*Exercise*.
Give the part of the items that runs from their first line through the line containing "1568x763 pixels. point(17,437)", both ends included, as a JSON list of strings, one string per line, with blank lines left out.

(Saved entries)
▽

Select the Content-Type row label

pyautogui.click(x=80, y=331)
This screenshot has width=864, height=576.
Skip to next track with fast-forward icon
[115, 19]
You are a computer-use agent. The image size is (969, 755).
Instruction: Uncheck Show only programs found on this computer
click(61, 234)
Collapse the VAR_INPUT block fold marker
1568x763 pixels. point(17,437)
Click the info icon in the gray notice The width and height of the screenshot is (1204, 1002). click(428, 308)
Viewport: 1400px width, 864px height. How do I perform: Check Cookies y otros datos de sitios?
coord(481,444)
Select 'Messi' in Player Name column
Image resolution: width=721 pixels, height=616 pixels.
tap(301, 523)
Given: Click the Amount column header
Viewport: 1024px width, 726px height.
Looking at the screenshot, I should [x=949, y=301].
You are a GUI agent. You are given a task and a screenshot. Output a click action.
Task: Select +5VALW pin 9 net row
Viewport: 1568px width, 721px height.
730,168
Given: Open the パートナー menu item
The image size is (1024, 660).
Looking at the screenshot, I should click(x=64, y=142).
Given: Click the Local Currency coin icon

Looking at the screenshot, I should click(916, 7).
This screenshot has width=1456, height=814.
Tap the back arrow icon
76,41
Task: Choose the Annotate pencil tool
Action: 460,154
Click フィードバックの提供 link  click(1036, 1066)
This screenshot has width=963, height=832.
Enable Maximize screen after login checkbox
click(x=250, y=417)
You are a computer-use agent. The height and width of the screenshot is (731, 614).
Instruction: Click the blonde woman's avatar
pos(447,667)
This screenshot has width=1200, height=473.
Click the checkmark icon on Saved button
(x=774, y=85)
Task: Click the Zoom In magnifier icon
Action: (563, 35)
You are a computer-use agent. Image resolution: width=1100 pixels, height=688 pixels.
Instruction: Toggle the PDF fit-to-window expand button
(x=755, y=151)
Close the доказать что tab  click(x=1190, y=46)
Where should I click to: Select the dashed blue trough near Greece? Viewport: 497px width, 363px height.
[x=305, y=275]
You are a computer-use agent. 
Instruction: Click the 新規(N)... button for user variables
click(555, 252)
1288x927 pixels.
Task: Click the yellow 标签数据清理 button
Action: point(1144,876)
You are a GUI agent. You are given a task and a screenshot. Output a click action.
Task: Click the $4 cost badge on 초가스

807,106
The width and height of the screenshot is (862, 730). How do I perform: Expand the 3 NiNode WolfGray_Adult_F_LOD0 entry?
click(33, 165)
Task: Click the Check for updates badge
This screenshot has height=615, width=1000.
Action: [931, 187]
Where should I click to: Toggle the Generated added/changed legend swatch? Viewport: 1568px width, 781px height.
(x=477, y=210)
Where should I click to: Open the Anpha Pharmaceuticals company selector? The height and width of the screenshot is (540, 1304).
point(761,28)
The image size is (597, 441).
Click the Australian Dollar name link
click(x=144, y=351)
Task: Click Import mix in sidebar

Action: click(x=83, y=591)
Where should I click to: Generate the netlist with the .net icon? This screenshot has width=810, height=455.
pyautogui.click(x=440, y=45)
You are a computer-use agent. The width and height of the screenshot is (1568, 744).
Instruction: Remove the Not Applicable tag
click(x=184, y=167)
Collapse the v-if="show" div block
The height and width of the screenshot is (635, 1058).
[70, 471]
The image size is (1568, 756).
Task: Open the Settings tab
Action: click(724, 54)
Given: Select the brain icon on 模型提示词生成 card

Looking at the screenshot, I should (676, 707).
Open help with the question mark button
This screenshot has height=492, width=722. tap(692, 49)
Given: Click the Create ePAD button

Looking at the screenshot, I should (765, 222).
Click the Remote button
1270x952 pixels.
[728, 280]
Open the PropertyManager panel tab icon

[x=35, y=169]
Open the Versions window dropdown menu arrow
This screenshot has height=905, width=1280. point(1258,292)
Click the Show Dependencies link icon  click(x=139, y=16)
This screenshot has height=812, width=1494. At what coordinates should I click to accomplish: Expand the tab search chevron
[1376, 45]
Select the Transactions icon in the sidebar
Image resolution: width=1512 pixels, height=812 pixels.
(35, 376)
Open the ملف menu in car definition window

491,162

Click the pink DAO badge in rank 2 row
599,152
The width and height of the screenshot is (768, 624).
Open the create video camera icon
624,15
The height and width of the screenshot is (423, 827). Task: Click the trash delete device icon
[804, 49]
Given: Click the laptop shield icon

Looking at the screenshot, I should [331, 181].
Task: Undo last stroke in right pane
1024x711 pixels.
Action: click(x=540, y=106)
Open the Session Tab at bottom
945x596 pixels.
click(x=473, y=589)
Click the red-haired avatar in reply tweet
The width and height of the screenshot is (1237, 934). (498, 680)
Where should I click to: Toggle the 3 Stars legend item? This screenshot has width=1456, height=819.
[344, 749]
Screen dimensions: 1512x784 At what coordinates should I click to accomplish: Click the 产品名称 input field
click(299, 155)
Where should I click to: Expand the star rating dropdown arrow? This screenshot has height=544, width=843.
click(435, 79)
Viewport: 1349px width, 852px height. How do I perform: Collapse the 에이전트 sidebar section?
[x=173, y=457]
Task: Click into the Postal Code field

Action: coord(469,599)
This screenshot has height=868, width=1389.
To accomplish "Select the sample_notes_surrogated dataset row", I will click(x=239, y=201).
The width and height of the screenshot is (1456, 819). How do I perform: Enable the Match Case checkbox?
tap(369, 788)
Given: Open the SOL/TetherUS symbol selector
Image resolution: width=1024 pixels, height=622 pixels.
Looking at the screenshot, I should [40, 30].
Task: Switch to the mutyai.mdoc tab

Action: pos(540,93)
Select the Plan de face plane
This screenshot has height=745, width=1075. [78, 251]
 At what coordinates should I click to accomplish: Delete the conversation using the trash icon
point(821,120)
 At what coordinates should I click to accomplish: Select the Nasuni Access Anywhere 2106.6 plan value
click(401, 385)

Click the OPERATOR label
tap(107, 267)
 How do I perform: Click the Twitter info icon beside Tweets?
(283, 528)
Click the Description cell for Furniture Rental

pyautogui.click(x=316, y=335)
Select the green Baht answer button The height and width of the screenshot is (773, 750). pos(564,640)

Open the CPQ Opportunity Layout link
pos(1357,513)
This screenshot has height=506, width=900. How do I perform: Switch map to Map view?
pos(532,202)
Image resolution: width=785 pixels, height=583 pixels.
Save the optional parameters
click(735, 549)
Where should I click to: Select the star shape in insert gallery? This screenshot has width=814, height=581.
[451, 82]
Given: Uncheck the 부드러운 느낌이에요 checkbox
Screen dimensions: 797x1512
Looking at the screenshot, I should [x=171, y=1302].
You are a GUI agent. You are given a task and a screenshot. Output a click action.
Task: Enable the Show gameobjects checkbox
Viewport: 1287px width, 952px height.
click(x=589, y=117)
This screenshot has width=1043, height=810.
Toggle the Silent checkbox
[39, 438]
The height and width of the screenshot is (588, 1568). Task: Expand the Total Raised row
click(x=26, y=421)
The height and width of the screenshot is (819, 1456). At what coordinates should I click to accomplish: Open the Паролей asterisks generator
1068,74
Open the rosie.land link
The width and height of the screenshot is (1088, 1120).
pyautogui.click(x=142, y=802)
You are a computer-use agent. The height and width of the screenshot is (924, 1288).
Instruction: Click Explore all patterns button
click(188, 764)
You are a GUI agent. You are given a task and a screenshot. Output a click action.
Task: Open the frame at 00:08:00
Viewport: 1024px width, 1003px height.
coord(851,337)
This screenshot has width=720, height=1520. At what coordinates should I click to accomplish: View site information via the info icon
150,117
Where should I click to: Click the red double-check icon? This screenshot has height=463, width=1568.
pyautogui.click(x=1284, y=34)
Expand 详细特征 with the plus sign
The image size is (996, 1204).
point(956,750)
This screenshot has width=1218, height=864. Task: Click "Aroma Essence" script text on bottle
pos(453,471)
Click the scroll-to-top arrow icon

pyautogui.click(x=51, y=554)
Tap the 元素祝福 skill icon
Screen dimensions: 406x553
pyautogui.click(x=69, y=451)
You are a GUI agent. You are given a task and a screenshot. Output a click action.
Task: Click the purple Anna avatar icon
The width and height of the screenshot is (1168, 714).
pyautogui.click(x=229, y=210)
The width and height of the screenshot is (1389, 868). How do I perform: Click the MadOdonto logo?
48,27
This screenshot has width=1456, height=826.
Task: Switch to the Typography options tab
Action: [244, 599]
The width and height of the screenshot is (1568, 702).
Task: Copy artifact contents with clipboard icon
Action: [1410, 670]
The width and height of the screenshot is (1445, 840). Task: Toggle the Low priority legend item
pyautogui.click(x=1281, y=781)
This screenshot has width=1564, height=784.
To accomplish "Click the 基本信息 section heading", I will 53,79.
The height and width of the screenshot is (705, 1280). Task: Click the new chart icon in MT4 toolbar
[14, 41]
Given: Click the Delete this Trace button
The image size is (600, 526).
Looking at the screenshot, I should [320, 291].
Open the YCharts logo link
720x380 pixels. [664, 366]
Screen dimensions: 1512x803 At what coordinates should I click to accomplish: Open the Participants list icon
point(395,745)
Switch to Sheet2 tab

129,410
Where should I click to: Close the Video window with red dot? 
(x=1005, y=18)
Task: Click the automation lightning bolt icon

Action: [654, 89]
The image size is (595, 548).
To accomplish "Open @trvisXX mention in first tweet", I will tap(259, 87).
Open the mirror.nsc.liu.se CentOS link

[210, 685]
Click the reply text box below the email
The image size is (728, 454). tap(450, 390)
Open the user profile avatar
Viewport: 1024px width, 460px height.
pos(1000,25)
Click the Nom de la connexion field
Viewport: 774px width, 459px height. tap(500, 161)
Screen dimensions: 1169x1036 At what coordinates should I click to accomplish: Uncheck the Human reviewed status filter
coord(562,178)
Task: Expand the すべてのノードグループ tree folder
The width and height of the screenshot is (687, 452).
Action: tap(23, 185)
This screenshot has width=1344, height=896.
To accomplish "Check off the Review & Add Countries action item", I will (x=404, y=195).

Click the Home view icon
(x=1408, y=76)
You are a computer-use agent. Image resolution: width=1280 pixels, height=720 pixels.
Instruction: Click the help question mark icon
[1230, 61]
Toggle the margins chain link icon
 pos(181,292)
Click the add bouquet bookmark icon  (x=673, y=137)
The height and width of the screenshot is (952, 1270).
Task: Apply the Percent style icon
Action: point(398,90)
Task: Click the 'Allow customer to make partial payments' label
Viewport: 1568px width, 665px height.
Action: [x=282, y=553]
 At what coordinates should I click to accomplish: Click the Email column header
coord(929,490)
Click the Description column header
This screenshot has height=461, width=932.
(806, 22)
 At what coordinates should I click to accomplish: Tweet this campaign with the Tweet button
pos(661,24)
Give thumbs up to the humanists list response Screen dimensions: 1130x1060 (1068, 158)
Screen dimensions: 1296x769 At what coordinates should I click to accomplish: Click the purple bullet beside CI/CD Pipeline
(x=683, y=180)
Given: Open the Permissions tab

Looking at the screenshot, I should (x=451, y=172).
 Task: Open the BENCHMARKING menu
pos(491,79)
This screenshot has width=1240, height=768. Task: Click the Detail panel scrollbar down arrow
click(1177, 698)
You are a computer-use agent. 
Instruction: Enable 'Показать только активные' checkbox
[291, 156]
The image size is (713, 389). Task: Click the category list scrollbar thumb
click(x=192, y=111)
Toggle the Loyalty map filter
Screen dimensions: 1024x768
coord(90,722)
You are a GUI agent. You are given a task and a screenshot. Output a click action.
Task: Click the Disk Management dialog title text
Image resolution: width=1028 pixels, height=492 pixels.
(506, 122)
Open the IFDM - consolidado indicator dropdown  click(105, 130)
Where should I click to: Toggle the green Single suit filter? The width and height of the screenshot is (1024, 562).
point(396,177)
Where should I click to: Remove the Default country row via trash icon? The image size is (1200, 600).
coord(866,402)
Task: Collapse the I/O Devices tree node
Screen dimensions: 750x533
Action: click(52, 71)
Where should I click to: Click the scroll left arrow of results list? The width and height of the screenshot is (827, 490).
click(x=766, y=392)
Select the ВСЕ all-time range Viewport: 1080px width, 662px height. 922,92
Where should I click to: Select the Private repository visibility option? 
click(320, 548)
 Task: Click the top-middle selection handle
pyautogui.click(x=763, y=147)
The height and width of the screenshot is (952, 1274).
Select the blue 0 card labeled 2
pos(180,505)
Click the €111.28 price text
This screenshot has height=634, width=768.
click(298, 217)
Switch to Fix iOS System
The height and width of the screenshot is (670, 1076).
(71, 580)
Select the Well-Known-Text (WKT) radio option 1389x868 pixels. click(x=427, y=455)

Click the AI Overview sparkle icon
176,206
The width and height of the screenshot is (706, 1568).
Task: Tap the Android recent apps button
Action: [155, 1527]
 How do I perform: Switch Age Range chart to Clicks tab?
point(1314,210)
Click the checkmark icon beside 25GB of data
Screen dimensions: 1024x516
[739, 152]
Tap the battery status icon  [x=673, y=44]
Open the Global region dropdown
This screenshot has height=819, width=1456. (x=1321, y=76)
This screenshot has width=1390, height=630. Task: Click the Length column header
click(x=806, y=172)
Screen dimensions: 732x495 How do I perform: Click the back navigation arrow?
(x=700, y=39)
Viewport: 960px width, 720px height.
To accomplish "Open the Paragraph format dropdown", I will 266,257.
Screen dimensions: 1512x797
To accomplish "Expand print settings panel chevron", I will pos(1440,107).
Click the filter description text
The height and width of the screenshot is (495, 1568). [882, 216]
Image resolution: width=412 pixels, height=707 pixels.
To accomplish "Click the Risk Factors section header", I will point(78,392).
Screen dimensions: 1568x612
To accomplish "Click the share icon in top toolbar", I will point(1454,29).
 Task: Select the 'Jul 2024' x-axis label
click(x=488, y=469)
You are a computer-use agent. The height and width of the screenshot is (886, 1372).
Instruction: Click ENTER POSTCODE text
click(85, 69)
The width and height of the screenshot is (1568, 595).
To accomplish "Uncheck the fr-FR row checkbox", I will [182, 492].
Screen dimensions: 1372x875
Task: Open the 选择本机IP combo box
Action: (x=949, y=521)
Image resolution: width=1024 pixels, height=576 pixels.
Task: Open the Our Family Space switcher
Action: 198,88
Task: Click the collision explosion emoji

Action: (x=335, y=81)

△

*Written response*.
[
  "Select the Content-Type row label",
  "pyautogui.click(x=80, y=331)",
  "This screenshot has width=864, height=576.",
  "Skip to next track with fast-forward icon",
  "[115, 19]",
  "You are a computer-use agent. The image size is (969, 755).",
  "Instruction: Uncheck Show only programs found on this computer",
  "click(61, 234)",
  "Collapse the VAR_INPUT block fold marker",
  "1568x763 pixels. point(17,437)"
]